- Extracted records
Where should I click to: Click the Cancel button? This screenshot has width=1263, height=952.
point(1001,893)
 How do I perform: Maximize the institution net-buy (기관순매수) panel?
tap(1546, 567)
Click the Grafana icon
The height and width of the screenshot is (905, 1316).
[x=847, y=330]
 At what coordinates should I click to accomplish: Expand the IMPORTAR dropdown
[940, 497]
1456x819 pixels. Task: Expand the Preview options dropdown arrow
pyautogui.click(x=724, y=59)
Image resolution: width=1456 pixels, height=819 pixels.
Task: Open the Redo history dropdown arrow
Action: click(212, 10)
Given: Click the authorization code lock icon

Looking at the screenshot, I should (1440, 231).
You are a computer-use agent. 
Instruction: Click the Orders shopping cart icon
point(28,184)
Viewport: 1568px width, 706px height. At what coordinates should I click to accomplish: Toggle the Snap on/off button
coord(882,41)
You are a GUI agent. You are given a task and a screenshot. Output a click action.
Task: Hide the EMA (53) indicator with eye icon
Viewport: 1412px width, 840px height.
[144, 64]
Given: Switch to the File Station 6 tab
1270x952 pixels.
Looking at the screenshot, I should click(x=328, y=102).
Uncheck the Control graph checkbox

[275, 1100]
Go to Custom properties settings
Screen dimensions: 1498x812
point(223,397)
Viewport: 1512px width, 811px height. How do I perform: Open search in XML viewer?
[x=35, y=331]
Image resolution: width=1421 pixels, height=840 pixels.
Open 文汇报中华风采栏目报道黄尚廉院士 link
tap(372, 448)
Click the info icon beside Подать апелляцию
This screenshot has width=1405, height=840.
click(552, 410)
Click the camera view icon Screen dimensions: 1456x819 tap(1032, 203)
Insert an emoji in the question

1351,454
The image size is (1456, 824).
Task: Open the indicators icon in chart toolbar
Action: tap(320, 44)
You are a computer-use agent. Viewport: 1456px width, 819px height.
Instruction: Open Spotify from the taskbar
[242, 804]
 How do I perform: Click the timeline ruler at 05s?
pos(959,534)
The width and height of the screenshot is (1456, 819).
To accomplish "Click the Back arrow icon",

- EXERCISE BRIEF
For every line of the records that has the word "agent" in it, make a copy.

- EXERCISE RESULT
You are a computer-use agent. 
You are a GUI agent. You are given a task and a screenshot. Output a click action.
You are a computer-use agent. Viewport: 1456px width, 819px height.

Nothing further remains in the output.